More and more, in this modern “information” age we find ourselves at a loss to understand the archaic cultures that came before us. Data comes at us so fast and furiously that we have little room in our brains to retain things that do not directly relate to modern culture (or pictures of cats). Honey Boo-boo in, DaVinci out.
So it is with Poetry.
What is this “poetry”, you ask? Poetry was a language spoken hundreds of years ago in Europe, mostly in France. It usually consisted of a whole lot of nonsense words and phrases. It was originally developed to confuse Vikings. The Vikings were known for many things, thinking not being one of them. The French people found that if they could confuse the Vikings with poetry, they could usually get away without being beheaded.
Poetry in today’s society.
Poetry has NO place it today’s society because all of the Vikings have moved to Canada and have become drunks. Some people who hang out in libraries have brought up that poetry is very similar to modern-day rap. This, however, is utter nonsense as the French never wrote poems about drive-bys or bitches and hos.
Even though poetry has no bearing on our futuristic space lives, it doesn’t mean it can’t be appreciated. I have gone to great lengths to translate to following snippets of poetry. It shows the delicacy that the French took in crafting lines of words. It also shows the length they would go to avoid confrontation with Vikings.

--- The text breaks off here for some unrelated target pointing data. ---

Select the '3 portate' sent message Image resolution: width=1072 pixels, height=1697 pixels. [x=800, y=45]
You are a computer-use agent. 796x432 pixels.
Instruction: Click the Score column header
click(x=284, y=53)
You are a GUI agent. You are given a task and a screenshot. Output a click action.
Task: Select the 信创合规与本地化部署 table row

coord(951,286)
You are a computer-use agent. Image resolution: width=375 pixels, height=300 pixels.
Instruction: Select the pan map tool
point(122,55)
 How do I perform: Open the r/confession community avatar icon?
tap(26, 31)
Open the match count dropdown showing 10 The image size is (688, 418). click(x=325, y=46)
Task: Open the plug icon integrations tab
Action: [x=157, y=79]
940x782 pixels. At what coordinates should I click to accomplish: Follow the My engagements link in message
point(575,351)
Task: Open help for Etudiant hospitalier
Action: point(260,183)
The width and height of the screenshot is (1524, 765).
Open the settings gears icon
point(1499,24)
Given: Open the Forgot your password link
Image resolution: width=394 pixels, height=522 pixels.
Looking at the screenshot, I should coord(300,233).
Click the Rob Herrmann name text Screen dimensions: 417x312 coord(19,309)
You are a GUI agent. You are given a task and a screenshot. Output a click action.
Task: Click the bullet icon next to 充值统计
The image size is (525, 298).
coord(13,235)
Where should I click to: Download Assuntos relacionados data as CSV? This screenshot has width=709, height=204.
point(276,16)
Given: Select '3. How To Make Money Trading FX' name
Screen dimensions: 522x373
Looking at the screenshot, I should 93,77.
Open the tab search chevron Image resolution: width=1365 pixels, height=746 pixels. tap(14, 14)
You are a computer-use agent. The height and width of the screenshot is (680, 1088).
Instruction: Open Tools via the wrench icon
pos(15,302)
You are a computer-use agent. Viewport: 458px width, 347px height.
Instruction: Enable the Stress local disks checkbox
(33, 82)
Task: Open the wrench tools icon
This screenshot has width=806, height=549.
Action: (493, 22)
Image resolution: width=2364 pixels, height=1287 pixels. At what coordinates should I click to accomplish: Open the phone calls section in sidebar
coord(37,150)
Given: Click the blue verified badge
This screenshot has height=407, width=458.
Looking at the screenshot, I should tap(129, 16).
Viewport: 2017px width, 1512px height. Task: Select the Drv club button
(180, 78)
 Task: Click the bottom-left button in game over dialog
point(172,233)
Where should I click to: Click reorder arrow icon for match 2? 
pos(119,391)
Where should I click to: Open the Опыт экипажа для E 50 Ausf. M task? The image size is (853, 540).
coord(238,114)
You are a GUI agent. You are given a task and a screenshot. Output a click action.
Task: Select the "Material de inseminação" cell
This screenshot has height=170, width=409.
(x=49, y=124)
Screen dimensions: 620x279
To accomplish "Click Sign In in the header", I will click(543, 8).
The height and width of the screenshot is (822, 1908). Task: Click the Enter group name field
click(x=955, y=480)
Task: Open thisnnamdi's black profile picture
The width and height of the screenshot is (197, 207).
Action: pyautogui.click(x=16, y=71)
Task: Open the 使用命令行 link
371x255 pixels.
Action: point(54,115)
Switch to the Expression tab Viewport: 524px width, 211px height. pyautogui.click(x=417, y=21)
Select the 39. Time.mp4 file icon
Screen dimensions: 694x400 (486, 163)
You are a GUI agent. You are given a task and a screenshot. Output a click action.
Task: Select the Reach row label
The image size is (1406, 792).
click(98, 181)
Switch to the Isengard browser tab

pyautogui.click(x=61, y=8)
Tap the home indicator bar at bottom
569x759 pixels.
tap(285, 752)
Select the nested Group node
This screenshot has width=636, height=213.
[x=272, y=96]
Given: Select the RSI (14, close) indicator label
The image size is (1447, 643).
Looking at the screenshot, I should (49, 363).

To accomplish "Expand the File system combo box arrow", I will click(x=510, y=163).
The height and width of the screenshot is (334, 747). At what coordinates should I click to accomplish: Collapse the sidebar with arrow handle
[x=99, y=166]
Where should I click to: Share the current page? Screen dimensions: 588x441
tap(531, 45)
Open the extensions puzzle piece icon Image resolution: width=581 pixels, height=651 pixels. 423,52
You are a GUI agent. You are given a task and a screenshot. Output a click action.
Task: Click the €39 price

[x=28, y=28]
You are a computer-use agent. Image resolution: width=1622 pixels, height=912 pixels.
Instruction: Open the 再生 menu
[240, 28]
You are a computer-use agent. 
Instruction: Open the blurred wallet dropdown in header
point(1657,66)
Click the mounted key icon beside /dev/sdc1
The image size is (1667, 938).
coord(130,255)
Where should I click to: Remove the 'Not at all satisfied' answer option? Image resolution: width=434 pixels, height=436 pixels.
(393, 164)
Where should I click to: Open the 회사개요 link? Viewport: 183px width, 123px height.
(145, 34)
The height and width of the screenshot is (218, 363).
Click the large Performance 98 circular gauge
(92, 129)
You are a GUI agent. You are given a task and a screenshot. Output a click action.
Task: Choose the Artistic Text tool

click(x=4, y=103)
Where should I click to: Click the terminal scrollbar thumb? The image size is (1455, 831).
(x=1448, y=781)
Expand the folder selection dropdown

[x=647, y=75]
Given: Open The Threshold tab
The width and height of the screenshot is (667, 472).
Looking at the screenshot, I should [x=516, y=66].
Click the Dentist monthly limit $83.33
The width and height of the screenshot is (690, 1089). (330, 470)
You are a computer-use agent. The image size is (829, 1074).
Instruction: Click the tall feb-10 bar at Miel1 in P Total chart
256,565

Shall I compare thee to a Summer’s day?
Thou art more lovely and more temperate:
Rough winds do shake the darling buds of May,
And Summer’s lease hath all too short a date:
Please do not bash in my head!
Here is some cheese.
I will now run away!
The above is an example of a traditional French poem. It was traditionally used as a greeting and said before meals as a prayer.
the wind of Mt. Fuji
I’ve brought on my fan!
a gift from Edo
I am so afraid of you,
That I have moved to Japan
This is an unusual example of a poem that was sent to the homeland via carrier pigeon. Most French people who tried to cross the ocean (to escape the Vikings) forgot that they needed a boat and drowned.
Hwæt wē Gār-Dena in geār-dagum
þēod-cyninga þrym Beowulf
hū ðā æþelingas ellen fremedon
Oft Scyld Beowulf sceaþena þrēatum
monegum mægþum meodo-setla oftēah
egsian eorl syððan ǣrest weorþan
Eek! Your Viking muscles scare me,
It makes me pee my fancy French pants.
You may have all of my land and belongings,
Please do not bash my head in with a rock.
This is a copy of the very first poem known to exist entitled “Beowulf.” Beowulf literally translates into “RUN!” It was written in ancient French which, when spoken, sounded like two cats fighting.
So, in conclusion, even though poetry never served it purpose as a Viking deterrent, it will live long in the hearts and minds of people who wear berets and eat stinky cheese. The more occupied they are with poetry the easier it is for me to break into thier cars and steal thier iPods. Which, in retrospect, is all anyone could ever ask for.